The rest of the week has been spent working as the intensivist on the neurosurgical ICU, a tight-knit unit I am growing to love. We are still getting several air raid alerts each day, but being as we are 2 floors underground, we just continue work as usual. The one exception was this morning: I took a young officer who had had a seizure for an MRI scan, and who was still agitated so needed sedation to lie still. We got him into the scanner, and before I pushed any drugs, the air raid siren went off. I and the MRI technicians quickly wheeled him out of the scanner, down the corridor into the main building, but there was no way we could get him underground in time. The technician told me “I can’t stay, I have children” and hurried off to the underground shelter, leaving me alone with the un-sedated, but still critically ill, patient, in the middle of corridor, and with an ethical dilemma. I sat down on the ground, and waiting it out, called Ayelet for a chat to pass the time (she asked if I’d mentioned to the technician that we also have children – I hadn’t).
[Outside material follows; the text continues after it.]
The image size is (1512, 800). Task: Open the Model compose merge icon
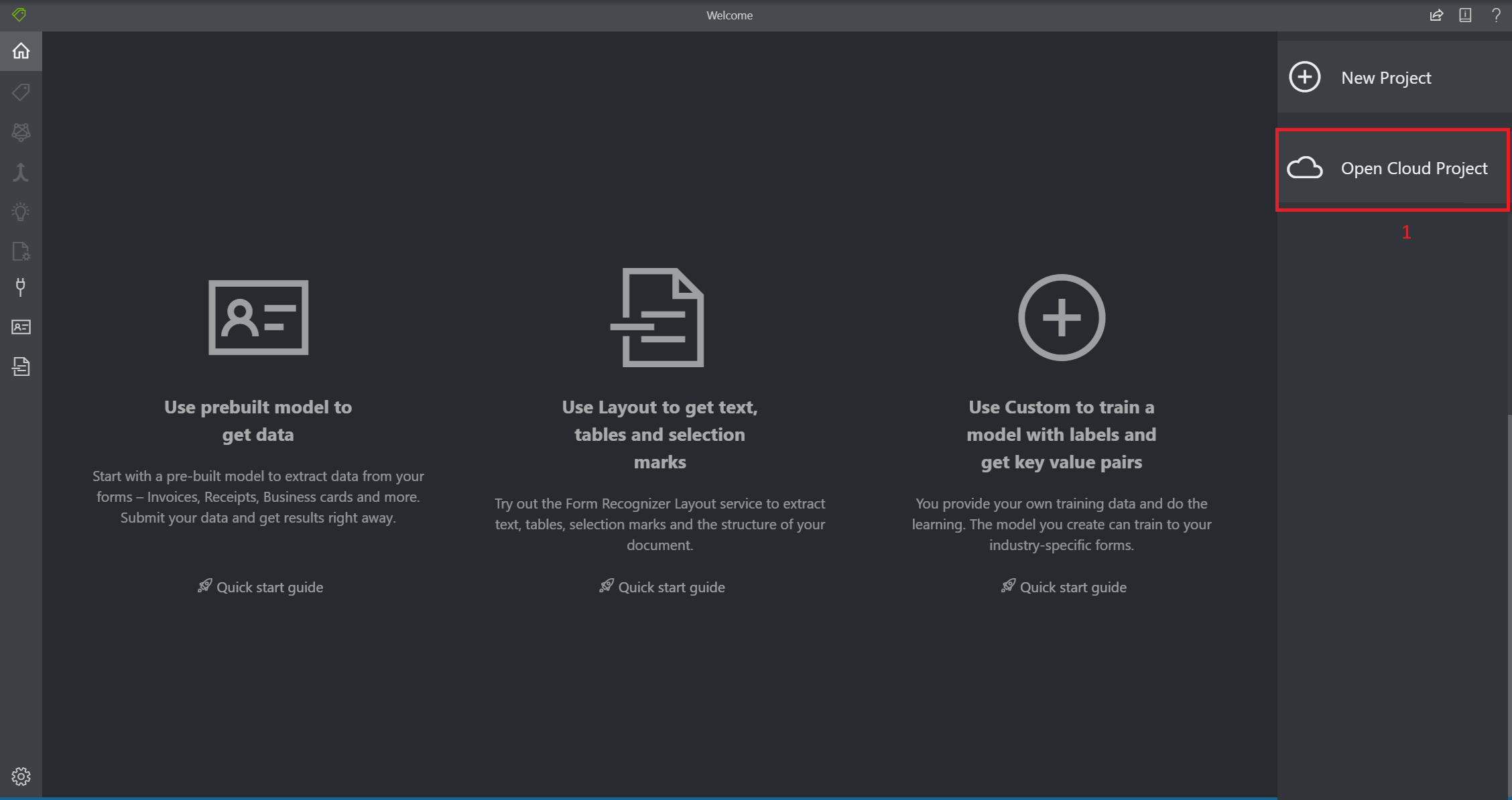click(x=21, y=172)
A friend had told me that at another, private, hospital, they had been doing IVF procedures under anaesthesia/sedation in above-ground ORs. Whenever a rocket would head their way, the gynaecologists, nurses and lab technicians would do what we are all meant to do, and head to shelter. The anaesthetist stays with the patient. It is logically right, minimising potential casualties, but I also have a little pride that my specialty is the one to stay with the patient, caring for them whatever the situation.   


1 comment:

  1. May God bless you. You are one of our “unsung” heroes.